Argentina In 2-3 days
Stick with Buenos Aries, which offers an ideal citybreak. Browse the antiques market at San Telmo, explore la Recoleta cemetery – Eva Peron’s final resting place, and watch live tango in the streets in the colourful working class neighbourhood of La Boca.
If you have an extra day, take a day trip across the Rio Plate to La Colonia in Uruguay, a neat colonial town of cobbled streets and graceful colonial buildings.
In 7-9 days
Spend a day or two in Buenos Aries, taking in the best of the capital, then hop on a flight to Tierra del Fuego.
You’ll land at Ushuaia, the town at the bottom of the world, where the streets are lined with cafes and shops selling tractor spares. If the weather’s good, take a trip out into the Beagle channel to spot seals, seabirds and, if you lucky, whales. If you’d prefer to stay on land, head for the nearby Tierra del Fuego National Park.
Next take a bus up to Perito Moreno glacier. This vast river of ice carves its way between two mountains before crashing into a deep blue glacial lake.
The viewpoint on a tongue of land brings you tantalisingly close to the face of the glacier, wait long enough and you’re bound to see it carving – shedding chunks of ice the size of skyscrapers into the blue-green water, sending waves across the surface of the lake.
End your trip at another of Argentina’s natural wonders – Iguazu falls. Right on the border with Brazil the Iguazu river crashes into a gorge in the jungle. The sheer volume of water on the move is humbling. The Argentinians have taken it up a level by building a 1 mile walkway out over the river, to a viewpoint poised over “the Devlis Throat” massive funnel that ends in a seething mass of whitewater. Take a raincoat.
Two weeks +
In addition to Buenos Aires, Tierra del Fuego, the Moreno Glacier and Iguazu Falls, head for Bariloche, a picturesque town in the Andes, home to Argentina’s skiing and chocolate industry – that’s two good reasons right there. Bariloche makes a great walking base in the summer months.
Spend some time in wine country, either around Mendoza, or further north, near Salta, where verdant valleys are interspersed with semi-desert landscapes of eerie rock formations and old colonial mission towns.

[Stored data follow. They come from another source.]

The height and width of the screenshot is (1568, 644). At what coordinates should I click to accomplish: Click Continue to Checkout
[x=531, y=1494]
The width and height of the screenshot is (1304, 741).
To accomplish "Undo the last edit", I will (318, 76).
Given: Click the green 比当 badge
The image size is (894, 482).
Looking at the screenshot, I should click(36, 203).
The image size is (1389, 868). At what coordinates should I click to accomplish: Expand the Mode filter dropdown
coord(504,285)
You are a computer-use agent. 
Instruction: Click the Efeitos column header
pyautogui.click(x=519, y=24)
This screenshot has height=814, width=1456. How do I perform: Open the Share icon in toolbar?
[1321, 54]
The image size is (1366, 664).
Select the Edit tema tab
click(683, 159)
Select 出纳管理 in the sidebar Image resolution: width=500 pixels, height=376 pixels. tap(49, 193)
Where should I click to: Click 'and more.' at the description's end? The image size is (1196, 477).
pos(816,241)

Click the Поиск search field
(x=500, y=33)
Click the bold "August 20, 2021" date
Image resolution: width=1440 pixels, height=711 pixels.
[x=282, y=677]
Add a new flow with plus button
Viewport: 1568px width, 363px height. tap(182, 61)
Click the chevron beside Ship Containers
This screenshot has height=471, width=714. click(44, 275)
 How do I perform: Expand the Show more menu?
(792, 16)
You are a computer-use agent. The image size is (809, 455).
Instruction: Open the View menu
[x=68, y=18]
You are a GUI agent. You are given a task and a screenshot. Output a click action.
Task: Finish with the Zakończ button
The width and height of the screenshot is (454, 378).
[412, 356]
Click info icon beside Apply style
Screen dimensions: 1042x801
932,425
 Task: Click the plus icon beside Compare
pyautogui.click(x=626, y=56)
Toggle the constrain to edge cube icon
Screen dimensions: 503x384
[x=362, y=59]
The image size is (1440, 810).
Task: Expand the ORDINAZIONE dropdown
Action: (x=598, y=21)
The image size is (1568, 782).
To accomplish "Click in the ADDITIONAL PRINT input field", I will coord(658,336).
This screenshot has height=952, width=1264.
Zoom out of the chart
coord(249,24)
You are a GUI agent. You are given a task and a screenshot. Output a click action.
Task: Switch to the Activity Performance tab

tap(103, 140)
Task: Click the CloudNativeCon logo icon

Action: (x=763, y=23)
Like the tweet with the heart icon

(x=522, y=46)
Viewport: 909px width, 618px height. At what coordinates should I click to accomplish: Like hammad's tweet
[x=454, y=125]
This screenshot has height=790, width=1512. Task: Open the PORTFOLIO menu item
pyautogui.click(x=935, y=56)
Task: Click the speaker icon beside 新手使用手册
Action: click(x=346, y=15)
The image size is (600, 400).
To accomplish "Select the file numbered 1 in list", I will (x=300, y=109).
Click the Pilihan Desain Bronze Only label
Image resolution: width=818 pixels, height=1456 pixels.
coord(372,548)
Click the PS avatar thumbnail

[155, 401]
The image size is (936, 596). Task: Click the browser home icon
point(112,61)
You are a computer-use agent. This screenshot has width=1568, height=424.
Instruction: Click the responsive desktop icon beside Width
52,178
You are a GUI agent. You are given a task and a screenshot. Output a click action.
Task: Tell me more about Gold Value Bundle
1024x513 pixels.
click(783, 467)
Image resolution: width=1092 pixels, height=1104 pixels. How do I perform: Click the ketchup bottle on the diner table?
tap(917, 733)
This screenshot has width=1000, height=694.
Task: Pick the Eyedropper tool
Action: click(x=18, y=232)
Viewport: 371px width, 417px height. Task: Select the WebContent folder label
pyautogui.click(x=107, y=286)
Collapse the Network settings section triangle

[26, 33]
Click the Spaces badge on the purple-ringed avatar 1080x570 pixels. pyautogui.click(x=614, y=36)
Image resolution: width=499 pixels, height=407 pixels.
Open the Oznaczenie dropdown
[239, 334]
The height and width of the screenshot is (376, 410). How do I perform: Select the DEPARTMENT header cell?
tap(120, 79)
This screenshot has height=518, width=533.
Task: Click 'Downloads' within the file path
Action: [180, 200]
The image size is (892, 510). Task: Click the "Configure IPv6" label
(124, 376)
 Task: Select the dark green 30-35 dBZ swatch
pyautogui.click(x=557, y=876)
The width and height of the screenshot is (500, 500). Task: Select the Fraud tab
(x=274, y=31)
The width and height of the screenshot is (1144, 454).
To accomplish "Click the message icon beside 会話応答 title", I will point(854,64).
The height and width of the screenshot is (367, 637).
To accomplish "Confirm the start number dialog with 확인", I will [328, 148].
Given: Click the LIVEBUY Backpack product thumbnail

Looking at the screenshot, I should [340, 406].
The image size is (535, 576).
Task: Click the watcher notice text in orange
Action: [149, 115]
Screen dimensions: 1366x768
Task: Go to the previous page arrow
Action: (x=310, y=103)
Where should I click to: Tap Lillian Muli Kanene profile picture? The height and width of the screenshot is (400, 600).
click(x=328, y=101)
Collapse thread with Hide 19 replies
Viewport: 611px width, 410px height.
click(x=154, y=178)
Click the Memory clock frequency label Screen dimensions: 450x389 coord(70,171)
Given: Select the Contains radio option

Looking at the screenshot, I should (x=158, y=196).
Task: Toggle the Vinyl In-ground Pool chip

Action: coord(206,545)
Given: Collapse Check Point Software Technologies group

Wildlife buffs should head for Puerto Madryn on the Atlantic coast, a Unesco world heritage site that protects colonies of seals, penguins and migratory seabirds. Killer whales are often seen here.
For the genuine Argentinian country experience, a stay on an estancia might offer horse-trekking barbecues and red wine beneath the stars.
Misiones province is reachable by daytrip from Iguazu, but a longer stay will give you a chance to explore some of the remarkable ruined Jesuit monasteries in this area. Abandoned in the 17th century, these carved red sandstone cities have been partly reclaimed by the forests and are now strangely peaceful places.